PROBLEM
Output the data verbatim, with nothing added or dropped.

DATA FOR REVIEW START

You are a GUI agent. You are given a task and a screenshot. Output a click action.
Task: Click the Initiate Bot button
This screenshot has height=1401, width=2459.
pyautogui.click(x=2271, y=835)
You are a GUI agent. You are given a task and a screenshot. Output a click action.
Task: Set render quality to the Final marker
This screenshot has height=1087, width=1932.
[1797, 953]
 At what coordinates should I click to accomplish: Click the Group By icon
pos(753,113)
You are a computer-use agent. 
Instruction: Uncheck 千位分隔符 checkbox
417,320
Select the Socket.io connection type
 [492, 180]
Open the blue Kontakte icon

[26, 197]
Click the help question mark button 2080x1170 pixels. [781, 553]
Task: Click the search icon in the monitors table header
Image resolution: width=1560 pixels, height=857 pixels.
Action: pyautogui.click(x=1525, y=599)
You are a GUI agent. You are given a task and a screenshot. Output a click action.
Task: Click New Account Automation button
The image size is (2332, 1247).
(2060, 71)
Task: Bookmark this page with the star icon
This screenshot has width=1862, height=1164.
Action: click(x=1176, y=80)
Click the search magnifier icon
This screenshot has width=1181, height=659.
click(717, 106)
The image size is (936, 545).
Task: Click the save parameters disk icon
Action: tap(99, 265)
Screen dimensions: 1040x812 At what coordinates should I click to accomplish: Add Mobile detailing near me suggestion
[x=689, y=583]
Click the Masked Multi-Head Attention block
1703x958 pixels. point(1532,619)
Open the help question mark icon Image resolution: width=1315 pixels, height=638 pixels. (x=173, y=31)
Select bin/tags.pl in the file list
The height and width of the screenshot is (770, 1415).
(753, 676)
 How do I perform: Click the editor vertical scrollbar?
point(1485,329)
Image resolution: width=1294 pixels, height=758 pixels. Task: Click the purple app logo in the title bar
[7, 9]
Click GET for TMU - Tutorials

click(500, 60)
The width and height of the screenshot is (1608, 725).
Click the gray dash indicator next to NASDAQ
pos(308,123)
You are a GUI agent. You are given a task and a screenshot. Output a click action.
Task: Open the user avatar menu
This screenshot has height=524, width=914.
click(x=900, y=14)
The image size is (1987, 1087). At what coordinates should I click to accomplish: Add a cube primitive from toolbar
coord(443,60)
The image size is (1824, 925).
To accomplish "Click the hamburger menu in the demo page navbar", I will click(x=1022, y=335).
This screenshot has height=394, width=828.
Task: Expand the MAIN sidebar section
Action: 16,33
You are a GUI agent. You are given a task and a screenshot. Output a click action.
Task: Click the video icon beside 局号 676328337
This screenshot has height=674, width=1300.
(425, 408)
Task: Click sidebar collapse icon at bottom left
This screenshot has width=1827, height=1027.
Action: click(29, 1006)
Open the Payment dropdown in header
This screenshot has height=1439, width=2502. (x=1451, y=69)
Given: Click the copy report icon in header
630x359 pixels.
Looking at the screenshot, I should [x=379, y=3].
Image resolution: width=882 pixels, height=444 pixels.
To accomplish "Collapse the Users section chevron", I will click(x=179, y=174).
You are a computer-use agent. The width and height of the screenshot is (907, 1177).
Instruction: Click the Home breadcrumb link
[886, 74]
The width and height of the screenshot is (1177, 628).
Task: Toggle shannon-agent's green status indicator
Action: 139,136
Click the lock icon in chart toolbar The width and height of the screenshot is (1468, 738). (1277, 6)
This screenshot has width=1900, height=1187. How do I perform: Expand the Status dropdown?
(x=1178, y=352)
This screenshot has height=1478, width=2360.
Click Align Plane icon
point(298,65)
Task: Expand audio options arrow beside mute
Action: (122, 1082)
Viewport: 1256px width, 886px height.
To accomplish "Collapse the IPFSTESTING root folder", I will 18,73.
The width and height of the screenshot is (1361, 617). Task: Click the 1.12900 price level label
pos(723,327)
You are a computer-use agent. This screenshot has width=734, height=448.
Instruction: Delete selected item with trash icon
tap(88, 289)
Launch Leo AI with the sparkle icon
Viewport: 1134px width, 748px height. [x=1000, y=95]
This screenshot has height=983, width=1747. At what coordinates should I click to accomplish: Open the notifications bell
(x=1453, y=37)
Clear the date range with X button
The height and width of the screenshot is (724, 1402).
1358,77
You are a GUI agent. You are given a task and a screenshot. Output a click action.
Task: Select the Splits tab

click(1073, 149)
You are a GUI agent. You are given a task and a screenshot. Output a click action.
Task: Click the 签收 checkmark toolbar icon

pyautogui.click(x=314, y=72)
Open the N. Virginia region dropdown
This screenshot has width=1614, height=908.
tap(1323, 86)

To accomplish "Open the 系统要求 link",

DATA FOR REVIEW END

ANSWER TO THIS TASK
You are a GUI agent. You are given a task and a screenshot. Output a click action.
Task: Click the Initiate Bot button
This screenshot has height=1401, width=2459.
pyautogui.click(x=2271, y=835)
You are a GUI agent. You are given a task and a screenshot. Output a click action.
Task: Set render quality to the Final marker
This screenshot has height=1087, width=1932.
[1797, 953]
 At what coordinates should I click to accomplish: Click the Group By icon
pos(753,113)
You are a computer-use agent. 
Instruction: Uncheck 千位分隔符 checkbox
417,320
Select the Socket.io connection type
 [492, 180]
Open the blue Kontakte icon

[26, 197]
Click the help question mark button 2080x1170 pixels. [781, 553]
Task: Click the search icon in the monitors table header
Image resolution: width=1560 pixels, height=857 pixels.
Action: pyautogui.click(x=1525, y=599)
You are a GUI agent. You are given a task and a screenshot. Output a click action.
Task: Click New Account Automation button
The image size is (2332, 1247).
(2060, 71)
Task: Bookmark this page with the star icon
This screenshot has width=1862, height=1164.
Action: click(x=1176, y=80)
Click the search magnifier icon
This screenshot has width=1181, height=659.
click(717, 106)
The image size is (936, 545).
Task: Click the save parameters disk icon
Action: tap(99, 265)
Screen dimensions: 1040x812 At what coordinates should I click to accomplish: Add Mobile detailing near me suggestion
[x=689, y=583]
Click the Masked Multi-Head Attention block
1703x958 pixels. point(1532,619)
Open the help question mark icon Image resolution: width=1315 pixels, height=638 pixels. (x=173, y=31)
Select bin/tags.pl in the file list
The height and width of the screenshot is (770, 1415).
(753, 676)
 How do I perform: Click the editor vertical scrollbar?
point(1485,329)
Image resolution: width=1294 pixels, height=758 pixels. Task: Click the purple app logo in the title bar
[7, 9]
Click GET for TMU - Tutorials

click(500, 60)
The width and height of the screenshot is (1608, 725).
Click the gray dash indicator next to NASDAQ
pos(308,123)
You are a GUI agent. You are given a task and a screenshot. Output a click action.
Task: Open the user avatar menu
This screenshot has height=524, width=914.
click(x=900, y=14)
The image size is (1987, 1087). At what coordinates should I click to accomplish: Add a cube primitive from toolbar
coord(443,60)
The image size is (1824, 925).
To accomplish "Click the hamburger menu in the demo page navbar", I will click(x=1022, y=335).
This screenshot has height=394, width=828.
Task: Expand the MAIN sidebar section
Action: 16,33
You are a GUI agent. You are given a task and a screenshot. Output a click action.
Task: Click the video icon beside 局号 676328337
This screenshot has height=674, width=1300.
(425, 408)
Task: Click sidebar collapse icon at bottom left
This screenshot has width=1827, height=1027.
Action: click(29, 1006)
Open the Payment dropdown in header
This screenshot has height=1439, width=2502. (x=1451, y=69)
Given: Click the copy report icon in header
630x359 pixels.
Looking at the screenshot, I should [x=379, y=3].
Image resolution: width=882 pixels, height=444 pixels.
To accomplish "Collapse the Users section chevron", I will click(x=179, y=174).
You are a computer-use agent. The width and height of the screenshot is (907, 1177).
Instruction: Click the Home breadcrumb link
[886, 74]
The width and height of the screenshot is (1177, 628).
Task: Toggle shannon-agent's green status indicator
Action: 139,136
Click the lock icon in chart toolbar The width and height of the screenshot is (1468, 738). (1277, 6)
This screenshot has width=1900, height=1187. How do I perform: Expand the Status dropdown?
(x=1178, y=352)
This screenshot has height=1478, width=2360.
Click Align Plane icon
point(298,65)
Task: Expand audio options arrow beside mute
Action: (122, 1082)
Viewport: 1256px width, 886px height.
To accomplish "Collapse the IPFSTESTING root folder", I will 18,73.
The width and height of the screenshot is (1361, 617). Task: Click the 1.12900 price level label
pos(723,327)
You are a computer-use agent. This screenshot has width=734, height=448.
Instruction: Delete selected item with trash icon
tap(88, 289)
Launch Leo AI with the sparkle icon
Viewport: 1134px width, 748px height. [x=1000, y=95]
This screenshot has height=983, width=1747. At what coordinates should I click to accomplish: Open the notifications bell
(x=1453, y=37)
Clear the date range with X button
The height and width of the screenshot is (724, 1402).
1358,77
You are a GUI agent. You are given a task and a screenshot. Output a click action.
Task: Select the Splits tab

click(1073, 149)
You are a GUI agent. You are given a task and a screenshot. Output a click action.
Task: Click the 签收 checkmark toolbar icon

pyautogui.click(x=314, y=72)
Open the N. Virginia region dropdown
This screenshot has width=1614, height=908.
tap(1323, 86)

To accomplish "Open the 系统要求 link",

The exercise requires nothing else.